Health administration costs were more than fourfold higher per capita in the U.S. than in Canada ($2,479 vs. $551 per person) which implemented a single-payer Medicare for All system in 1962. Americans spent $844 per person on insurers’ overhead while Canadians spent $146. Additionally, doctors, hospitals, and other health providers in the U.S. spent far more on administration due to the complexity entailed in billing multiple payers and dealing with the bureaucratic hurdles insurers impose. As a result, hospital administration cost Americans $933 per capita vs. $196 in Canada. The authors note that in Canada hospitals are financed through lump-sum “global budgets” rather than fee-for-service, much as fire departments are funded in the U.S. Physicians’ billing costs were also much higher in the U.S., $465 per capita vs. $87 per capita in Canada.
The analysis, the first comprehensive study of health administration costs since 1999, was carried out by researchers at Harvard Medical School, the City University of New York at Hunter College, and the University of Ottawa. The authors, who also performed the 1999 study, analyzed thousands of accounting reports that hospitals and other health care providers filed with regulators, as well as census data on employment and wages in the health sector. They obtained additional data from surveys of physicians and government reports.
The researcher found that administration’s share of overall U.S. health spending rose by 3.2 percentage points between 1999 and 2017, from 31.0 % to 34.2%. Of the 3.2 percentage point increase, most (2.4 percentage points) was due to the expanding role that private insurers have assumed in tax-funded programs such as Medicaid and Medicare. Private managed care plans now enroll more than one-third of Medicare recipients and a majority of those on Medicaid; Medicare and Medicaid now account for 52% of private insurers’ revenues. Private insurers’ increasing involvement has pushed up overhead in those public programs; private Medicare Advantage plans take 12% or more of premiums for their overhead, while traditional Medicare’s overhead is just 2%, a difference of at least $1,155 per enrollee (per year).
The authors cautioned that their estimates probably understate administrative costs, and particularly the growth since 1999. Their 1999 study included administrative spending for some items such as dental care for which no 2017 data were available.
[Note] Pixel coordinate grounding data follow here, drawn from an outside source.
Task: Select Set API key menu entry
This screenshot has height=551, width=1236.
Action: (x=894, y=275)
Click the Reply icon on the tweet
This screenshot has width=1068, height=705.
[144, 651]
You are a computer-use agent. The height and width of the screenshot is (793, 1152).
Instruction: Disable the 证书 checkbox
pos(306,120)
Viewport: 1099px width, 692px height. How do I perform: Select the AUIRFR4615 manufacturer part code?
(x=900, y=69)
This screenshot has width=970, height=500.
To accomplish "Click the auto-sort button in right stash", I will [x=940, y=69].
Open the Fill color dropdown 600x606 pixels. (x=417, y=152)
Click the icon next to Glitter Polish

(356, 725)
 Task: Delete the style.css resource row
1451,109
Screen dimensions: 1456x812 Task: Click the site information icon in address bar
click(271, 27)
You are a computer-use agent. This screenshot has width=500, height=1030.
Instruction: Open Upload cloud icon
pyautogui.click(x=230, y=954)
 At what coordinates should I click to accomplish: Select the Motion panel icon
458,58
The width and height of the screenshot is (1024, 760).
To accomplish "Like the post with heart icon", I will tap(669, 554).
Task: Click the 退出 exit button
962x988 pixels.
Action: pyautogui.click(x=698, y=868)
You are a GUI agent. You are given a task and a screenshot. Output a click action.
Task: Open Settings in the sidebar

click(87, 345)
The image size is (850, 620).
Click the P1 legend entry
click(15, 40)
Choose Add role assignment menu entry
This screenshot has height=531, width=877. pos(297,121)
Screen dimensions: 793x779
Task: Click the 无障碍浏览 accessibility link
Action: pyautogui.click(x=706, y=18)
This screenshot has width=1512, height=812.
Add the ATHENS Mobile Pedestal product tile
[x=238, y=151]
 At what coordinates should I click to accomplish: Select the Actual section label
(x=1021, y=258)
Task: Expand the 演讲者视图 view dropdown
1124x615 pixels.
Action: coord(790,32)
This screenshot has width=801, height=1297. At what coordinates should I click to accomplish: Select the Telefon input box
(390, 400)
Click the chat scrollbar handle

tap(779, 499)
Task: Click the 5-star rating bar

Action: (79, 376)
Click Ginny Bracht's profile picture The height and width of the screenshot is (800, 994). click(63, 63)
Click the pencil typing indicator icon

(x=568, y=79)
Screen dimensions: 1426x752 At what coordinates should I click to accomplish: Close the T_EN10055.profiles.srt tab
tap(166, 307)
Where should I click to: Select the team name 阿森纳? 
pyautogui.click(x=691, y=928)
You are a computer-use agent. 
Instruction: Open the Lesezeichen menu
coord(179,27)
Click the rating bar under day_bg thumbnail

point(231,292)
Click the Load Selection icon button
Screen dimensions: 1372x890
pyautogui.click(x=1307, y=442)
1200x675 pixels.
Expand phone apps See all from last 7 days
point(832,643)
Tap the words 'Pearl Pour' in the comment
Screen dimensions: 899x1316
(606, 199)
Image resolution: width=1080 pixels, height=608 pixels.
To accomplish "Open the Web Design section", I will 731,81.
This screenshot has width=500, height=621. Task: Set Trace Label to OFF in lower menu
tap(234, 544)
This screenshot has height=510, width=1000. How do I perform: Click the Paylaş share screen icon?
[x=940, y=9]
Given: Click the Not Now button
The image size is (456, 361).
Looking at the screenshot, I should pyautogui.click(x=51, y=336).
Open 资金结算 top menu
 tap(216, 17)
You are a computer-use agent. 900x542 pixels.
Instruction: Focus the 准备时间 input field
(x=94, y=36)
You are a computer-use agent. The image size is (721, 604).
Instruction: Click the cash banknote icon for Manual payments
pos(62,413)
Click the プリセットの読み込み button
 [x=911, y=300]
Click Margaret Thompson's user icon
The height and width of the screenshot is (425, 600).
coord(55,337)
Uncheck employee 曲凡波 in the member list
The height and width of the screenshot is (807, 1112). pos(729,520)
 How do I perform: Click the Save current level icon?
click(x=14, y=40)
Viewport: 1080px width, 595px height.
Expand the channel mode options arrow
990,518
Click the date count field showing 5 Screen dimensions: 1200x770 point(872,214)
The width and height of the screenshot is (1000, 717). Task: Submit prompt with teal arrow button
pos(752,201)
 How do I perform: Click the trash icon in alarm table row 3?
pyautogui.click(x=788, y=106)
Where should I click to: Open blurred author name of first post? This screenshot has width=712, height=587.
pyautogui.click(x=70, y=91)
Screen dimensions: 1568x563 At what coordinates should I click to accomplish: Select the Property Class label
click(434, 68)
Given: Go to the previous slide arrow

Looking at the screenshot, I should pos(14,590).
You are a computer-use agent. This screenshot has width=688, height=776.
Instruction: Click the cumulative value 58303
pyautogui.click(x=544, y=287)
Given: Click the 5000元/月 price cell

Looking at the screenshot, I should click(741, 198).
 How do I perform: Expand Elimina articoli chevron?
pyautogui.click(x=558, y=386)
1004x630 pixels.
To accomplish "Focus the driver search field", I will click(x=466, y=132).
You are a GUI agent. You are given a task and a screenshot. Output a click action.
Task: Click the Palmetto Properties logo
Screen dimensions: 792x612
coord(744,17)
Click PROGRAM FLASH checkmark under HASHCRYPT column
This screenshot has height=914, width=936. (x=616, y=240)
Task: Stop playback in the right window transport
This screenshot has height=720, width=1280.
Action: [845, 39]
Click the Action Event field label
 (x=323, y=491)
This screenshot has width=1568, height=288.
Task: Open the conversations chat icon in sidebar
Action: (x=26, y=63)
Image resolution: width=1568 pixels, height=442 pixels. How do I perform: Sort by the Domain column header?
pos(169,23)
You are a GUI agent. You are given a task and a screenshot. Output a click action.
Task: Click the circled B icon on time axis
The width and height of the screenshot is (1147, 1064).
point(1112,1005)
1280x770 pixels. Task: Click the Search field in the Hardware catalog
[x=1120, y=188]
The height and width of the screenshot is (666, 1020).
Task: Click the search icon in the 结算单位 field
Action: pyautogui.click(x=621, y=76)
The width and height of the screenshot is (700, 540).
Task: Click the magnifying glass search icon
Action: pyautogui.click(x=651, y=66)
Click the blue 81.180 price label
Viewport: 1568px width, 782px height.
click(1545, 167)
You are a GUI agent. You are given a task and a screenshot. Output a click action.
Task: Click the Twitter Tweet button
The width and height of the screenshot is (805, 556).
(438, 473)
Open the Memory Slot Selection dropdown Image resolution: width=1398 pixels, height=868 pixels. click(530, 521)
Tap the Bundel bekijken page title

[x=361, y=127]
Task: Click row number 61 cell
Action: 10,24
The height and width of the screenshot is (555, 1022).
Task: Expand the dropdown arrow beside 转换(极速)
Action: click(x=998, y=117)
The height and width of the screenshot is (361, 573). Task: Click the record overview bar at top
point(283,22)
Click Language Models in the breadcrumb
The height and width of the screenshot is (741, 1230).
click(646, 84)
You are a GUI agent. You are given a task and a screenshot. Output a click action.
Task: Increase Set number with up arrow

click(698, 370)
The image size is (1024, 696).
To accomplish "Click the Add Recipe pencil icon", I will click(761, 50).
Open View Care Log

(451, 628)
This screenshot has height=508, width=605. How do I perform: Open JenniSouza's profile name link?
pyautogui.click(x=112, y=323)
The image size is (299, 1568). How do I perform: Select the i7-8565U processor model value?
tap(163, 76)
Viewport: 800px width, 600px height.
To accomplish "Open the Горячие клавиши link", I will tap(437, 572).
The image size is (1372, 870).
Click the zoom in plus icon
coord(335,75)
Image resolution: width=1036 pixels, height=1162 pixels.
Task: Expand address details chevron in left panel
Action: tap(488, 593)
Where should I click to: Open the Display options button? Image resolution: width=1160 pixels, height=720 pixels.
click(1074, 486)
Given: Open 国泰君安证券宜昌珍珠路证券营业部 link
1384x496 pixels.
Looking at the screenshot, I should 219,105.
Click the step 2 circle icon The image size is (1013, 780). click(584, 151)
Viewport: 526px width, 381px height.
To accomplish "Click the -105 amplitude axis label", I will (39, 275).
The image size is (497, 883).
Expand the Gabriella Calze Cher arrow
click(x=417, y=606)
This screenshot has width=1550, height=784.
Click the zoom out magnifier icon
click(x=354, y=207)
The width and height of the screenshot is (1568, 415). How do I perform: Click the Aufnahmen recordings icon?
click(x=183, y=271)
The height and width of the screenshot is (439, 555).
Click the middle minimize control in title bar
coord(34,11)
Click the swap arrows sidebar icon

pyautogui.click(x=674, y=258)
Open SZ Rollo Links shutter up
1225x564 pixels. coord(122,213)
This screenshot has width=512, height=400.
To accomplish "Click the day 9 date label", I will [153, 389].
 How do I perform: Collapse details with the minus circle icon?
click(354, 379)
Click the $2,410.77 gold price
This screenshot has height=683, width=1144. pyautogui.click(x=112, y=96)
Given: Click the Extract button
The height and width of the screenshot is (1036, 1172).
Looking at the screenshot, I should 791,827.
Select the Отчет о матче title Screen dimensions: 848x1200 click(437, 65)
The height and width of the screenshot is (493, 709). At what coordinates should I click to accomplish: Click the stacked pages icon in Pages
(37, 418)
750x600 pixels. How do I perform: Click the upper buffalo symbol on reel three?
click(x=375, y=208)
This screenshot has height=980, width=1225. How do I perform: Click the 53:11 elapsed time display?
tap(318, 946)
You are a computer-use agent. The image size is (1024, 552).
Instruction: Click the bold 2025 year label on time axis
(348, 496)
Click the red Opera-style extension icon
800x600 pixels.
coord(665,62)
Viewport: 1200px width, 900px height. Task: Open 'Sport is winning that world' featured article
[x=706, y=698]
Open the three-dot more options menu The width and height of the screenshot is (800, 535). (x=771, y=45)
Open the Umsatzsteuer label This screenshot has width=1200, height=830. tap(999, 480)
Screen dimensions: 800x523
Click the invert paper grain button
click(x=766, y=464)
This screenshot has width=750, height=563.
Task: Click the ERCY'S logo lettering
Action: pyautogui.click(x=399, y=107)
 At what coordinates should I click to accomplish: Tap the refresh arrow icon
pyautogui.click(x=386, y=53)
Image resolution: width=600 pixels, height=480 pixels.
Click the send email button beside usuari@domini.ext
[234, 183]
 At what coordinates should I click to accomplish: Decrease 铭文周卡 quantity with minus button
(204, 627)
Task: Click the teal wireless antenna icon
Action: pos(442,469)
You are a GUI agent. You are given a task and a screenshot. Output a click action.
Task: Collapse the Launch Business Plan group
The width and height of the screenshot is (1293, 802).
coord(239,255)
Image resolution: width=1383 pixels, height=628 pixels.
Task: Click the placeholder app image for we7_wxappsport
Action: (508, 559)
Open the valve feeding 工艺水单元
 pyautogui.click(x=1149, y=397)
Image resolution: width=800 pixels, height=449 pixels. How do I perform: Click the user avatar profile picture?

Additionally, private insurance overhead has increased since the study’s completion, rising by 13.2% between 2017 and 2018 according to official health spending figures released in December.
“Medicare for All could save more than $600 billion each year on bureaucracy, and repurpose that money to cover America’s 30 million uninsured and eliminate copayments and deductibles for everyone,” said study senior author Dr. Steffie Woolhandler, a distinguished professor at the City University of New York (CUNY) at Hunter College and lecturer in Medicine at Harvard Medical School, where she previously served as a professor. “Reforms like a public option that leave private insurers in place can’t deliver big administrative savings,” Dr. Woolhandler added. “As a result, public option reform would cost much more and cover much less than Medicare for All.”